Faire rire, c'est un métier, un savoir-faire: ça nécessite des idées, du talent, mais aussi une science des rouages, et un sens du dosage. C'est tout cet art qui est ici exposé, de gags en gags, à travers des enchainements, des relations de cause à effet, et une prise à témoin du spectateur, aussi douce et didactique que possible tout en étant invisible. Si on résume ce film, on obtiendra une phrase, et une seule: un acteur maladroit et qui a été invité par erreur se rend à une party, et va tout détruire... Mais dès le départ, se pose la question: comment cet homme (Un acteur Indien raté, devenu figurant minable et rayé de toutes les listes par sa maladresse ingérable) peut-il se retrouver invité d'une telle occasion? C'est bien sur par un enchainement de circonstances que l'erreur va être produite, parce qu'il ne peut en aucun cas s'agir de malveillance: pour qu'on puisse le suivre, Bakshi doit être absolument persuadé qu'il a sa place dans cette petite sauterie, du moins au début... Chaque gag, chaque situation ressort de cette logique, et le film coule tout seul, en 99 minutes parfaitement menées. On n'oubliera pas les mésaventures de Bakshi tentant de récupérer une chaussure, trouvant des stratégies pour échapper aux conséquences de ses gaffes, essayant sans savoir que tout le monde l'entend un système de haut-parleur qui envoie sa voix disant le fameux "Birdie-num-num" dans toute la maison, et la réaction de toute la bonne société Hollywoodienne à ce personnage qui ne leur ressemble décidément pas, est toujours parfaite: indifférente, surprise dans un premier temps mais pas trop; quand les gens commencent à vraiment s'impliquer, et que la colère l'emporte, c'est toujours trop tard; l'oeuvre de destruction massive est belle et bien enclenchée...
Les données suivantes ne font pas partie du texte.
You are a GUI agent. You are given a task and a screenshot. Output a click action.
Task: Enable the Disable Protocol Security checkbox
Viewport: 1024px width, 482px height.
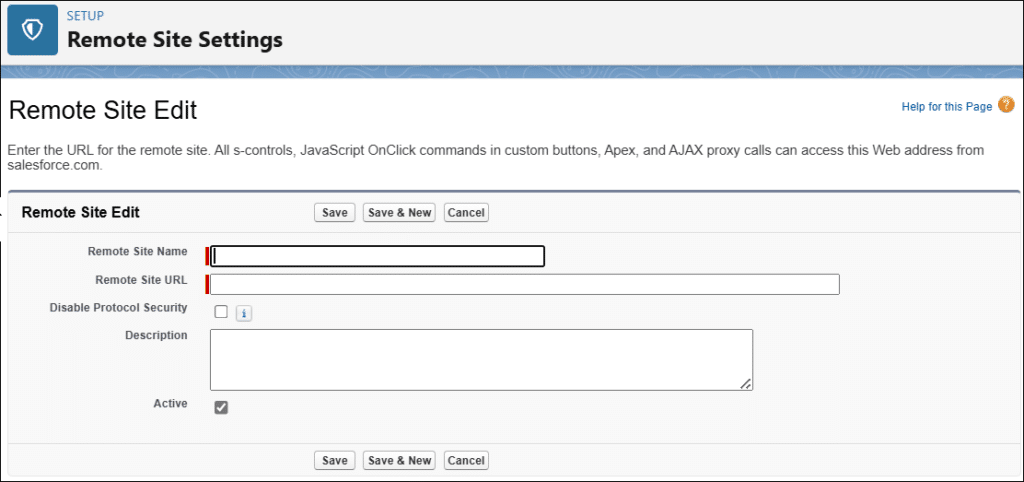(x=221, y=312)
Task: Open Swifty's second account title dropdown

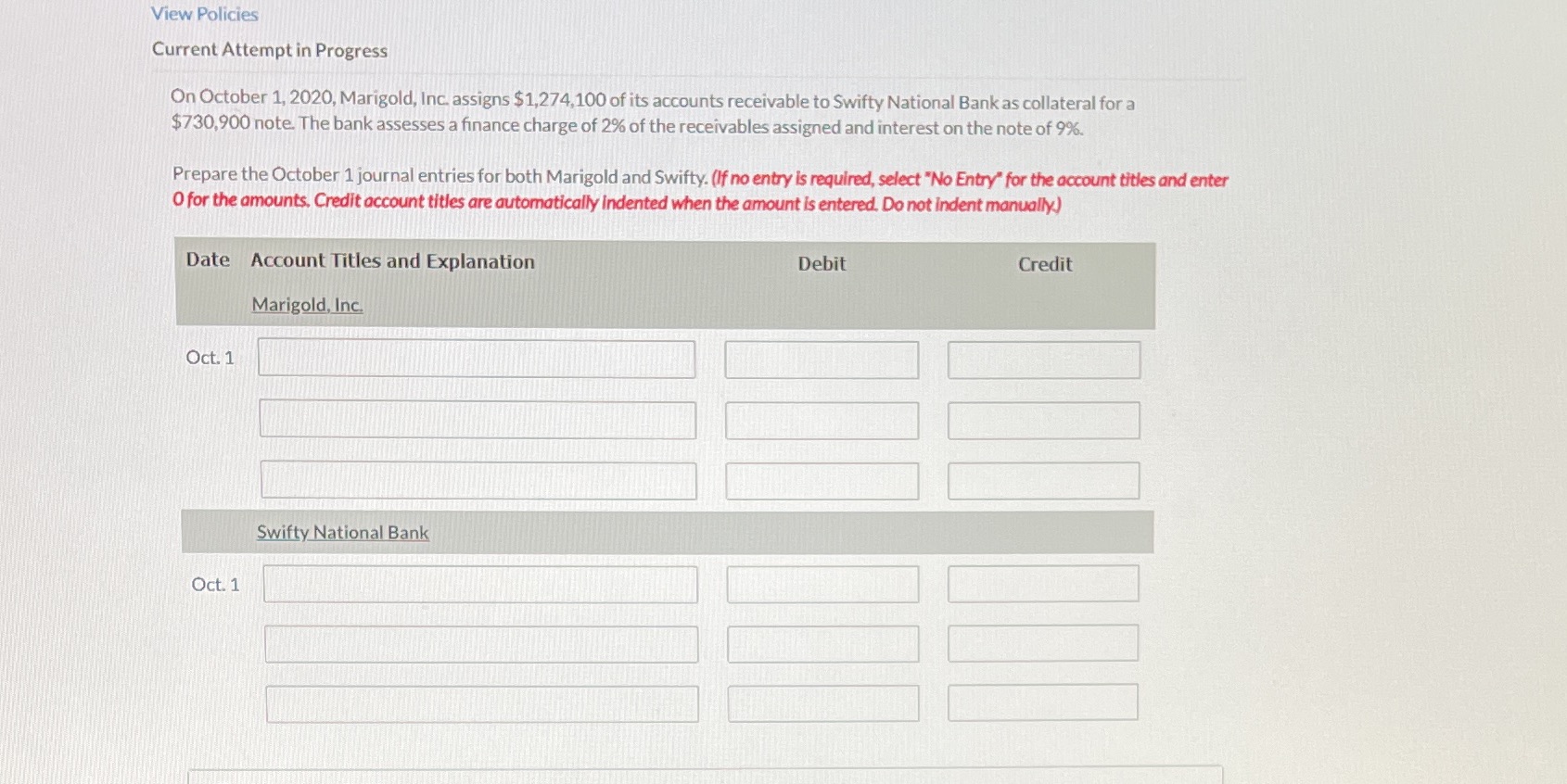Action: click(482, 644)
Voilà, je m'efforce de ne citer ou de ne démonter aucun gag, parce que ça casse tout, et que ça ne sert à rien: si on ne connait pas ce film, il faut le voir séance tenante. Si on n'aime pas l'humour visuel, alors on a tort, mais je pense qu'il est inutile d'aller voir cette merveille. Mais ce film est bien un chef d'oeuvre de l'humour cinématographique, qui nous peint superbement l'ambiance d'une époque, la fin des années 60, dans le Hollywood essentiellement blanc soudainement envahi par l'esprit sans malice d'un Indien qui va tout transformer en une soirée, et finir dans la mousse.